Five Nights at Freddy’s
by Hope Madden
Two years ago, director Kevin Lewis essentially made the live action horror film based on the video game Five Nights at Freddy’s. He did not have a license, but he did have Nicolas Cage. Lewis’s 2021 flick Willy’s Wonderland is an eccentric lock-in with one silent janitor (Cage), and a bunch of Chuck E. Cheese style animatronics out for blood.
It’s not very good. But Cage is very Cage in it – kicking animatronic ass, taking regular breaks to rest up and play some pinball, and uttering not a single word.
Director Emma Tammi (The Wind) does have the rights to the video game IP. But she does not have Cage.
What Five Nights at Freddy’s misses more than anything is the sense of macabre humor that seems a requirement for a film about, essentially, a blood thirsty Country Bears Jamboree.
Josh Hutcherson is a down-on-his-luck big brother. He needs a job, or his wicked aunt (Mary Stuart Masterson) is going to take custody of his little sister, Abby (Piper Rubio). So, he’s desperate. Just desperate enough to take an offer from a sketchy career counselor (Matthew Lillard) for security detail at the long-shuttered kids’ entertainment pizzeria.
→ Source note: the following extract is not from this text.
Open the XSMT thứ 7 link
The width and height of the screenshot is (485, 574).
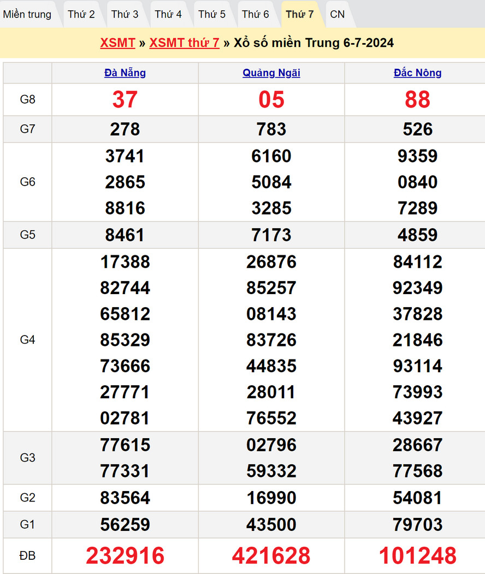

Though Masterson’s storyline is predicably moustache-twirling evil, she’s fun. Lillard is reliably, weirdly creepy and his every moment onscreen is a twisted delight.
I like Hutcherson. He was a hoot in Tyler McIntyre’s 2017 gem Tragedy Girls. He has no opportunity to do anything with Mike the Forlorn. Hutcherson grimaces and looks pained for 90 minutes.
Tammi – who’s horror Western The Wind delivered a spare, spooky descent into madness – cannot land on a tone for this one. The script she co-wrote with Seth Cuddeback is a plodding predictable dirge. Game writer Scott Cawthon gets a credit as well, but it’s unclear how much he might have contributed to the screenplay.
The film builds no momentum, most scenes cut short in favor of an emotional flashback, a contrived family moment, or a dream sequence that can’t conjure the eeriness needed to push the film into horror territory.
There’s meanness in the kills, but certainly no blood, and no macabre delight, either.
Willy’s Wonderland was a weak, predictable, dumb film but at least it had Nicolas Cage.